The Bank of England looks set to leave interest rates at 5.25 per cent for a second month running as it waits to see whether three increases since August have been enough to curb inflation. Volatile stock markets and data showing inflation fell back...

The Bank of England looks set to leave interest rates at 5.25 per cent for a second month running as it waits to see whether three increases since August have been enough to curb inflation.

Volatile stock markets and data showing inflation fell back sharply in January have bolstered expectations that the central bank will hold fire at its monthly meeting.

Investors will still be nervous because two of the last three increases in interest rates took the market by surprise and the Bank's own inflation forecasts show another rate rise is likely at some stage.

A Reuters poll of economists gave a 30 per cent chance of a rate rise when the BoE announces its verdict at noon GMT and money market rates reflect an even smaller possibility. Still, most investors reckon British interest rates will rise one more time to 5.5 per cent by the summer.

"The main argument against moving this month is the current bout of volatility in financial markets," said Andrew Smith, chief economist at consultancy KPMG.

"However, this is a global phenomenon and what the Monetary Policy Committee does will make little difference one way or another. The Bank has surprised the markets twice in the last six months with rate rises - March could make it a hat-trick."

Annual inflation has been above the government's two per cent target since last May and hit a decade-high of three per cent in December. But it slowed to 2.7 per cent in January and is forecast to fall further in the coming months as last year's energy price rises fall out of the annual comparison.

A rush by utility providers to slash household energy bills will hasten the decline. British Gas, Npower and Powergen have already announced price cuts and others are expected to follow.

Recent falls on global stock markets give a further reason for the BoE to take a wait-and-see approach. Britain's FTSE 100 index dropped nearly five percent last week as European equity markets suffered their worst weekly decline in four years.

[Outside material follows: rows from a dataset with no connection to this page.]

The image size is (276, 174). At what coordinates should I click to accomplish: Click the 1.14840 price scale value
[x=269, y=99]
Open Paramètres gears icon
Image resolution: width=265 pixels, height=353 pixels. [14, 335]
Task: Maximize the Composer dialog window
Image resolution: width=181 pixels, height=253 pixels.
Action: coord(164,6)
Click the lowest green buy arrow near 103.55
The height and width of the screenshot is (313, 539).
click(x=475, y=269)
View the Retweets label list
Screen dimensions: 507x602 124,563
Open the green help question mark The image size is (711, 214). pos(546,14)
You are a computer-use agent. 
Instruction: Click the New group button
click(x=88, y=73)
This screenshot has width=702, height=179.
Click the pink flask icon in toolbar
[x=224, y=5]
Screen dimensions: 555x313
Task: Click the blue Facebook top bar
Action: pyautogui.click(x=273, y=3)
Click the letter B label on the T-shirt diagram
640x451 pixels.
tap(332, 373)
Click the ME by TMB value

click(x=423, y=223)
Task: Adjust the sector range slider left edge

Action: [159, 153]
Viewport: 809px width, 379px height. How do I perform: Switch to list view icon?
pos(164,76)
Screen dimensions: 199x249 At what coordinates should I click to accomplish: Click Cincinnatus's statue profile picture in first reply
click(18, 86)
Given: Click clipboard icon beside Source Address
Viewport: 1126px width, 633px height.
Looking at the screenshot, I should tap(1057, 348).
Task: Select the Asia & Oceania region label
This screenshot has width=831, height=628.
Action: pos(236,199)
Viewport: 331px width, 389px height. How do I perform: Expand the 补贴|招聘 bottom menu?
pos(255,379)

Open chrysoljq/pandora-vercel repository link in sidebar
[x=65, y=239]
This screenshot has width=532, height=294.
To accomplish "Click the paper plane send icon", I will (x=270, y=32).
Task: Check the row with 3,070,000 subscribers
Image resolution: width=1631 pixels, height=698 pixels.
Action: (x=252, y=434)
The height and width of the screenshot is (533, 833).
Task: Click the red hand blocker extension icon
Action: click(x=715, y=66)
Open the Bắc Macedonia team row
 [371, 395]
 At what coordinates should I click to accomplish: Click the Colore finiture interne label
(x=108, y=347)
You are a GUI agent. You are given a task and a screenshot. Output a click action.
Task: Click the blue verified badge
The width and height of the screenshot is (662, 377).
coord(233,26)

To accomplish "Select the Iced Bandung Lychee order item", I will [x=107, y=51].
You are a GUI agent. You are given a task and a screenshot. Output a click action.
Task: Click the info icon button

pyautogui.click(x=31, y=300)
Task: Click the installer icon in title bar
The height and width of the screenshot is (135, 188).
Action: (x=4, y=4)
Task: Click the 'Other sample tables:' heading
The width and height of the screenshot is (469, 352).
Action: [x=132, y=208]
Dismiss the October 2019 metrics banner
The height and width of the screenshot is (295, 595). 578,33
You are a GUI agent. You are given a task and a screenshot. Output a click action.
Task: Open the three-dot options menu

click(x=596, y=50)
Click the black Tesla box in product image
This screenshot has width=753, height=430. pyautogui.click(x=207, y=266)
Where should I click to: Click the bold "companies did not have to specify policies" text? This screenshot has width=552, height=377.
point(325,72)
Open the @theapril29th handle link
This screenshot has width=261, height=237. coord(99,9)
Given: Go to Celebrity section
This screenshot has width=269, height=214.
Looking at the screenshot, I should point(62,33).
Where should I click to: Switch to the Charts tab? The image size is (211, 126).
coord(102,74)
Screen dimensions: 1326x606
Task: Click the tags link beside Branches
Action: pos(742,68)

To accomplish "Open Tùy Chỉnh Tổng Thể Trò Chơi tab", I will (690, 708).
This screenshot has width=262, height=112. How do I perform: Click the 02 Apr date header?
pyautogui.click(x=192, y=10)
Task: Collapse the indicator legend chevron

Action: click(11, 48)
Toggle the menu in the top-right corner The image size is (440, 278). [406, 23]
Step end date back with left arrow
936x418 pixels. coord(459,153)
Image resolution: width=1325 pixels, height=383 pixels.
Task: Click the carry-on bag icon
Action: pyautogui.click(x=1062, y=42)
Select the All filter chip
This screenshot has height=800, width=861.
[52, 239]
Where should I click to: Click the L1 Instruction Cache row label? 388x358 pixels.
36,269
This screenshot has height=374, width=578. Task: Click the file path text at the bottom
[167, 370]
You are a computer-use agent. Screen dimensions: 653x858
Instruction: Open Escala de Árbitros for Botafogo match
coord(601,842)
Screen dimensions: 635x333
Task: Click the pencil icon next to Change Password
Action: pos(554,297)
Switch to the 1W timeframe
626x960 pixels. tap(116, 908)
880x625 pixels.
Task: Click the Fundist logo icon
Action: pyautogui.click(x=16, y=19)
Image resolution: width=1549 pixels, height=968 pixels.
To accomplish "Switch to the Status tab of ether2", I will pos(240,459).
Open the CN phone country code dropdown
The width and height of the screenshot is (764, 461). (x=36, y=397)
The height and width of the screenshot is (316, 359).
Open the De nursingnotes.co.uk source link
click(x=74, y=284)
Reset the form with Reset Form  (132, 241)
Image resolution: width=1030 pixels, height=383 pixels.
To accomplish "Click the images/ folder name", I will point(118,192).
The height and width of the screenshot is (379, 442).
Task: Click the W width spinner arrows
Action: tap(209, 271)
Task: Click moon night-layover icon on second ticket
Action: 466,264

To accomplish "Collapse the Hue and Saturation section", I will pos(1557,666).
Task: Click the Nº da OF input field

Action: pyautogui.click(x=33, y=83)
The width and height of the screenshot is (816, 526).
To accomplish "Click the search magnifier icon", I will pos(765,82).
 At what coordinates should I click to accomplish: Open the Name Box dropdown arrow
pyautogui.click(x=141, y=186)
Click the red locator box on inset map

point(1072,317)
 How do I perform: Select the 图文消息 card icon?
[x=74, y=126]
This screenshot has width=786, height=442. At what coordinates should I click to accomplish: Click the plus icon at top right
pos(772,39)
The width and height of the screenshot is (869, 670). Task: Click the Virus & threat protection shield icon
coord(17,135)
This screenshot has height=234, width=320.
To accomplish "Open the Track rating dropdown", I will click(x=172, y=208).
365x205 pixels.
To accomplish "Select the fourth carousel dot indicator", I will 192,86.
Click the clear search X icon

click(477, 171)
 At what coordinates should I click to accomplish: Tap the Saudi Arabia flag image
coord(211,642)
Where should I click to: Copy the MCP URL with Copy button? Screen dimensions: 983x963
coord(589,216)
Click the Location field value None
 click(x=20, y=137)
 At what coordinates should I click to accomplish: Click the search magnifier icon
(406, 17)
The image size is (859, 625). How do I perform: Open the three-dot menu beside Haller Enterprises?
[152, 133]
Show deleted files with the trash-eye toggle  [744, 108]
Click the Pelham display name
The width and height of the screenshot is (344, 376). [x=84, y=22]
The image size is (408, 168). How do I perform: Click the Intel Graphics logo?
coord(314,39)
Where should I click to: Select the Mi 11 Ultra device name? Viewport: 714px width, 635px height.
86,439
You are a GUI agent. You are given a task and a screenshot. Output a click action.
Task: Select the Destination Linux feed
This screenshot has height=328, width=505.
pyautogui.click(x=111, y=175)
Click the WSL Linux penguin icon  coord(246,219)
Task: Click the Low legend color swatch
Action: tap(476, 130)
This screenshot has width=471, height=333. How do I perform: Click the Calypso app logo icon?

While Bank policymakers may view the recent losses as nothing more than a healthy correction, they will be aware that any prolonged decline could dampen consumer confidence and spending.

Retail sales fell at their sharpest rate in four years in January, according to official figures, though surveys from the Confederation of British Industry and the British Retail Consortium have painted a more upbeat picture.

The outlook for wages is similarly mixed. Wages pressures in the private sector picked up at the start of the year, according to two surveys on Wednesday, but public sector workers face average rises of just 1.9 per cent after the toughest pay round in a decade.